Work out how many lines in the entries contain the string "condition", and give nothing but that number.

Task data:
<<<<
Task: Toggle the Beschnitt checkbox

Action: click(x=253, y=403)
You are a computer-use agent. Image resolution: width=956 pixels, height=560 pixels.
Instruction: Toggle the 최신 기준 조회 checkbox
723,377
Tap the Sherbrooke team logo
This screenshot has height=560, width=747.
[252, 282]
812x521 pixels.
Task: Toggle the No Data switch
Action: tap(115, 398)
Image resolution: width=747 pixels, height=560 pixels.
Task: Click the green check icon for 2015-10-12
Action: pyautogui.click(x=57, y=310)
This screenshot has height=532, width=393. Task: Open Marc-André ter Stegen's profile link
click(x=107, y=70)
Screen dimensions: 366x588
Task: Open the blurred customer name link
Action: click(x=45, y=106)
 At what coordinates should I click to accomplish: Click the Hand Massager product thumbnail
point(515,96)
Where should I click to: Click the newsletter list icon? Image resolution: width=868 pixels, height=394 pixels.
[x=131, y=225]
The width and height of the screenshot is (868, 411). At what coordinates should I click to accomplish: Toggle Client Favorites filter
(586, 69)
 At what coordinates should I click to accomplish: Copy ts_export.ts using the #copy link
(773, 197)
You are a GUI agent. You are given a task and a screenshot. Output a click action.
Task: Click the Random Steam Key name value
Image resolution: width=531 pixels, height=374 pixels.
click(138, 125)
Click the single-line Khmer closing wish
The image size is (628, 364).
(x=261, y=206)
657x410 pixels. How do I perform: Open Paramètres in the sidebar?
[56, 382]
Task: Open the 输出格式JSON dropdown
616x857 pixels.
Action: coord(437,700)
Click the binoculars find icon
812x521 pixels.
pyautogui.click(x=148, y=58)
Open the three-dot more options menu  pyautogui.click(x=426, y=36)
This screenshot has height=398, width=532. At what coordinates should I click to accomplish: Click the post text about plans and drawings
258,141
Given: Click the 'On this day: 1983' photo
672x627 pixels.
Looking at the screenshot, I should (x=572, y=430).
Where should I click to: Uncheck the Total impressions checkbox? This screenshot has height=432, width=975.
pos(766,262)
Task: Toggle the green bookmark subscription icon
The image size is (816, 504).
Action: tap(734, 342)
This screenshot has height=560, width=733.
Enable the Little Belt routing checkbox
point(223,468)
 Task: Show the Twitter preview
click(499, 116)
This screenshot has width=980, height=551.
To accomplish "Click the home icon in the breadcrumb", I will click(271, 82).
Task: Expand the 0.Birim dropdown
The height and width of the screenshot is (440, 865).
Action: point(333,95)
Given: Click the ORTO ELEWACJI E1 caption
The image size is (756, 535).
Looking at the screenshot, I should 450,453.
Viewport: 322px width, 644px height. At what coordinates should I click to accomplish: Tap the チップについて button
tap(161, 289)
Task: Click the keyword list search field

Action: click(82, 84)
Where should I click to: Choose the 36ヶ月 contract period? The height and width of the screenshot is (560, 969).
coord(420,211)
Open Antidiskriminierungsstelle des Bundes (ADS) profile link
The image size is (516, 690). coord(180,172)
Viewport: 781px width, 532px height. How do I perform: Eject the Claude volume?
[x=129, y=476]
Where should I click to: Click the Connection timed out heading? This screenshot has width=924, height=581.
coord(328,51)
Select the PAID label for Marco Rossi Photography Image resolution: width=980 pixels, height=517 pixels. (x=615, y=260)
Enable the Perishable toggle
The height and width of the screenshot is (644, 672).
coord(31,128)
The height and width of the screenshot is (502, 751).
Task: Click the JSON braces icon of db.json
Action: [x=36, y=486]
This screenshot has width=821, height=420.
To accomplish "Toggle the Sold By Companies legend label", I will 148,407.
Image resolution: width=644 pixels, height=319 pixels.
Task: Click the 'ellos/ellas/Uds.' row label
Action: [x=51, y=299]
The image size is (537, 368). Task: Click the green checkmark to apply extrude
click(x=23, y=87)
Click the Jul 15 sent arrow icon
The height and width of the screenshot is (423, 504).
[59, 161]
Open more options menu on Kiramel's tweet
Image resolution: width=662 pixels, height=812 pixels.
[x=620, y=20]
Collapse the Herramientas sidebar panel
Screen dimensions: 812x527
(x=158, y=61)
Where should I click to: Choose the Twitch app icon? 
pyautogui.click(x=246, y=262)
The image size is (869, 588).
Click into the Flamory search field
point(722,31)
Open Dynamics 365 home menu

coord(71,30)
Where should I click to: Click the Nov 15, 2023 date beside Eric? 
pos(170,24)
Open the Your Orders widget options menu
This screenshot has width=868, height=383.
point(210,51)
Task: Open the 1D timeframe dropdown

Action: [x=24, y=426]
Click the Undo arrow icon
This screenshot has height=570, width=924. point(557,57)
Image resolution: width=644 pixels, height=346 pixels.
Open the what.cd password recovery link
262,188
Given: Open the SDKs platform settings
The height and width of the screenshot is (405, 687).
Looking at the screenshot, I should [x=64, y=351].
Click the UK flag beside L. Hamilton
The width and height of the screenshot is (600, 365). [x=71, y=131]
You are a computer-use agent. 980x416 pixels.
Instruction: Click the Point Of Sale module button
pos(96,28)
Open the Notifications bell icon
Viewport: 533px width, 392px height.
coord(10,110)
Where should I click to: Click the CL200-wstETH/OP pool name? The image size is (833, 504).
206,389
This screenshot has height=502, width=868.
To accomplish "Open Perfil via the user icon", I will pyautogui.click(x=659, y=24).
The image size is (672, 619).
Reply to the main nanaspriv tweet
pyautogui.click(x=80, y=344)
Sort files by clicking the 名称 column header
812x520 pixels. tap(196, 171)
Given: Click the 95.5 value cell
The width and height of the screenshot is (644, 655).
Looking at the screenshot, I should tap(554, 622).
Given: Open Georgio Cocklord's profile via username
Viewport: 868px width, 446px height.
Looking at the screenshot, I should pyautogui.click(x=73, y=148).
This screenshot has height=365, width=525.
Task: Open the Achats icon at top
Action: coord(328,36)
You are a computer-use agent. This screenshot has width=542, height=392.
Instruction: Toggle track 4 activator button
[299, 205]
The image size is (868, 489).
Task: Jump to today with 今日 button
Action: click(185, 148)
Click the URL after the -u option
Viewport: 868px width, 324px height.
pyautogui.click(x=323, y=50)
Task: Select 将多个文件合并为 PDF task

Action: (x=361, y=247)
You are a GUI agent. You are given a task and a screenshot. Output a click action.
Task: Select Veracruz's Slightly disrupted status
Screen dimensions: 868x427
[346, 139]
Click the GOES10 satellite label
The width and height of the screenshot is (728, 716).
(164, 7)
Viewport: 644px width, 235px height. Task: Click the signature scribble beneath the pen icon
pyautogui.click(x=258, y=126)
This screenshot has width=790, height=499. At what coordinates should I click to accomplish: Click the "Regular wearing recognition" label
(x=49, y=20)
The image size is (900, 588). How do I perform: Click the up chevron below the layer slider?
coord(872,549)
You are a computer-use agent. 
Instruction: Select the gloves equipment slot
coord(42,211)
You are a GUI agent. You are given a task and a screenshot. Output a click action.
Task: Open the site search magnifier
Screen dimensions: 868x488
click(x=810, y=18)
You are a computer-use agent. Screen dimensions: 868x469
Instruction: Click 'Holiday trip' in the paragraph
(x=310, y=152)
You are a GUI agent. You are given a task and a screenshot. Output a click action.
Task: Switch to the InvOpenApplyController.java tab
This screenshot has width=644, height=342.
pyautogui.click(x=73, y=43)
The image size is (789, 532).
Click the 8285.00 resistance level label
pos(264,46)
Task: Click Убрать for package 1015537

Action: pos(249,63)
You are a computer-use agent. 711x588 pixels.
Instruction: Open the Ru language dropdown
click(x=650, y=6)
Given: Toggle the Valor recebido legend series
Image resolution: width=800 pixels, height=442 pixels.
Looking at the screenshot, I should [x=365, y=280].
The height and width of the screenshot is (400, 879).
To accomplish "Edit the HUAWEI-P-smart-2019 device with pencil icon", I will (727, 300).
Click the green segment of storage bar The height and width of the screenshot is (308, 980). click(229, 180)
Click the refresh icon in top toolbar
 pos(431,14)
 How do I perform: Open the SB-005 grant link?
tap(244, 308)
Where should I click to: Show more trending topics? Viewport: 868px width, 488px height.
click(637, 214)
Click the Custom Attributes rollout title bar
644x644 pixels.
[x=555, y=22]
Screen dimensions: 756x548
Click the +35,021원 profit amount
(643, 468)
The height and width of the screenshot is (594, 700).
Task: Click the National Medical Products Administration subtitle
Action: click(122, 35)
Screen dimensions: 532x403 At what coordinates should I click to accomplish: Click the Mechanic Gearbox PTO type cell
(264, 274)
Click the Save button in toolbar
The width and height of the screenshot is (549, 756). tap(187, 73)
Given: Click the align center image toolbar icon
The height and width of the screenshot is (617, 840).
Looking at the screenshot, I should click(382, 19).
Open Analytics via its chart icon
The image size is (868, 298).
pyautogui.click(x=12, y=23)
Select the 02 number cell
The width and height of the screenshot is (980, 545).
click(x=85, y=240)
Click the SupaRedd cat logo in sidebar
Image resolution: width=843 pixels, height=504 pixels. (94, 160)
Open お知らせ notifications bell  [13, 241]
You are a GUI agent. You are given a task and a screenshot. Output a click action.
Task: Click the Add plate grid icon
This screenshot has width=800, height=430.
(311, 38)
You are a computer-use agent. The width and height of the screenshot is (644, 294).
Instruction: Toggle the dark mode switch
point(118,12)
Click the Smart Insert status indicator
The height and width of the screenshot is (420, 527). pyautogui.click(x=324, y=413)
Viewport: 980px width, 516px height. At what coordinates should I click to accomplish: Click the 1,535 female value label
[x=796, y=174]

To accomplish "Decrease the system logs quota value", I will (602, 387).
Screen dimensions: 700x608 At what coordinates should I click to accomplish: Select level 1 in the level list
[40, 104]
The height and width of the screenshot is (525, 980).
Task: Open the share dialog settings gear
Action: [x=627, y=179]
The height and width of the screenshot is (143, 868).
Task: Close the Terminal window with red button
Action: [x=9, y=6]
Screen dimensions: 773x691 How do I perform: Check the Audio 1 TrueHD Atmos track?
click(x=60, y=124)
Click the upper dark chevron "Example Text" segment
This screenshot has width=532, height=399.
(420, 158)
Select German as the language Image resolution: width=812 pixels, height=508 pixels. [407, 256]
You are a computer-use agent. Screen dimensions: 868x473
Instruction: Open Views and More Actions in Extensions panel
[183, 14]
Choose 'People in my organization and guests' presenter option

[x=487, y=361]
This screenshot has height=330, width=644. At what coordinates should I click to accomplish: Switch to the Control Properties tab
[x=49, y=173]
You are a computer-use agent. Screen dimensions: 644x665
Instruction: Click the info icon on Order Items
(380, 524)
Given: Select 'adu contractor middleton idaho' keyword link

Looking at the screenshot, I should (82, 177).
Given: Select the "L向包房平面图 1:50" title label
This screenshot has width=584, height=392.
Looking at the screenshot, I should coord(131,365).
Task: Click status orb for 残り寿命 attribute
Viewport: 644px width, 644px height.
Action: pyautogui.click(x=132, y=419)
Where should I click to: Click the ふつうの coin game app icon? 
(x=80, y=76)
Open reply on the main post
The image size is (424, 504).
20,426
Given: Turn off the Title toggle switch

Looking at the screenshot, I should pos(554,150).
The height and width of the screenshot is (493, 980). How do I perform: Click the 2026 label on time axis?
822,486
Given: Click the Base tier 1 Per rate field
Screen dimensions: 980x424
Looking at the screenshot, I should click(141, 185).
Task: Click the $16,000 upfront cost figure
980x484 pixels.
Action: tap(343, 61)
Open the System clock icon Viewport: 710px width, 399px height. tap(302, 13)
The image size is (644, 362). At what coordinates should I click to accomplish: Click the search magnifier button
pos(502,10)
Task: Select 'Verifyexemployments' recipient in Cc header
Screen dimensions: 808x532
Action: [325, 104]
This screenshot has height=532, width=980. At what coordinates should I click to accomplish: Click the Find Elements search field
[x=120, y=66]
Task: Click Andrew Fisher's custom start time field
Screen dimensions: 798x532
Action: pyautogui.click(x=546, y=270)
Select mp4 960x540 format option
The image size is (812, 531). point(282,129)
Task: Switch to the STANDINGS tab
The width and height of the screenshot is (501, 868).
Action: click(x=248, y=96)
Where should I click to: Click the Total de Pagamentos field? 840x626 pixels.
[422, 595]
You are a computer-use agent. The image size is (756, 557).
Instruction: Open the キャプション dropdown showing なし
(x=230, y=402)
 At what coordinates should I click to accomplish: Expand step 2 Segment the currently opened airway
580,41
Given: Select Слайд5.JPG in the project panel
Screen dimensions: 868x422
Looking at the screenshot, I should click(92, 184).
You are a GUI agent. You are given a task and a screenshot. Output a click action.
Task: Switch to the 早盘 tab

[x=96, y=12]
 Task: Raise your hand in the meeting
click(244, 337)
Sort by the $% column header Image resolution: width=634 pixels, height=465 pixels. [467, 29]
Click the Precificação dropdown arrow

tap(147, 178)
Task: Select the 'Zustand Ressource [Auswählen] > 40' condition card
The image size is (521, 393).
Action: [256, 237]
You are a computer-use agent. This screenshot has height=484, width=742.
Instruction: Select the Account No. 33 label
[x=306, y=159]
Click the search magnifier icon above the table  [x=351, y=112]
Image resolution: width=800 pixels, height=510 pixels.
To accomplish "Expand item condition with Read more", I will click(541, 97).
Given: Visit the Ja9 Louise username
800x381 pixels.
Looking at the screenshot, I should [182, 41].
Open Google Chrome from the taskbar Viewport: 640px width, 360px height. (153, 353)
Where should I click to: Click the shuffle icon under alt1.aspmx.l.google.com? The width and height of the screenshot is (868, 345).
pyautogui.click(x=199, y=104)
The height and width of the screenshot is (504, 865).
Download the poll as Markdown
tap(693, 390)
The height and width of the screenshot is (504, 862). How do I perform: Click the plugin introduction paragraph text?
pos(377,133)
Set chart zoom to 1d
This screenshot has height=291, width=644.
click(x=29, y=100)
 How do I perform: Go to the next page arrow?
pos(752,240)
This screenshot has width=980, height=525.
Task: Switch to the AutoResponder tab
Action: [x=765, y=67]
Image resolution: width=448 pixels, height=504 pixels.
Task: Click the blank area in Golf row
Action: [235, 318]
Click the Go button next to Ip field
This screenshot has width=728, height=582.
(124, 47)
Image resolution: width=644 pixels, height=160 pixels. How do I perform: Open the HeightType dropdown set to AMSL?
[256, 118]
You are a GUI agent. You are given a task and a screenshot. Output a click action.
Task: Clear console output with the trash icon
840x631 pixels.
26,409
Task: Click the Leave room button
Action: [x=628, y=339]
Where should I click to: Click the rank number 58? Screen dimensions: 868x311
>>>>
Answer section: 2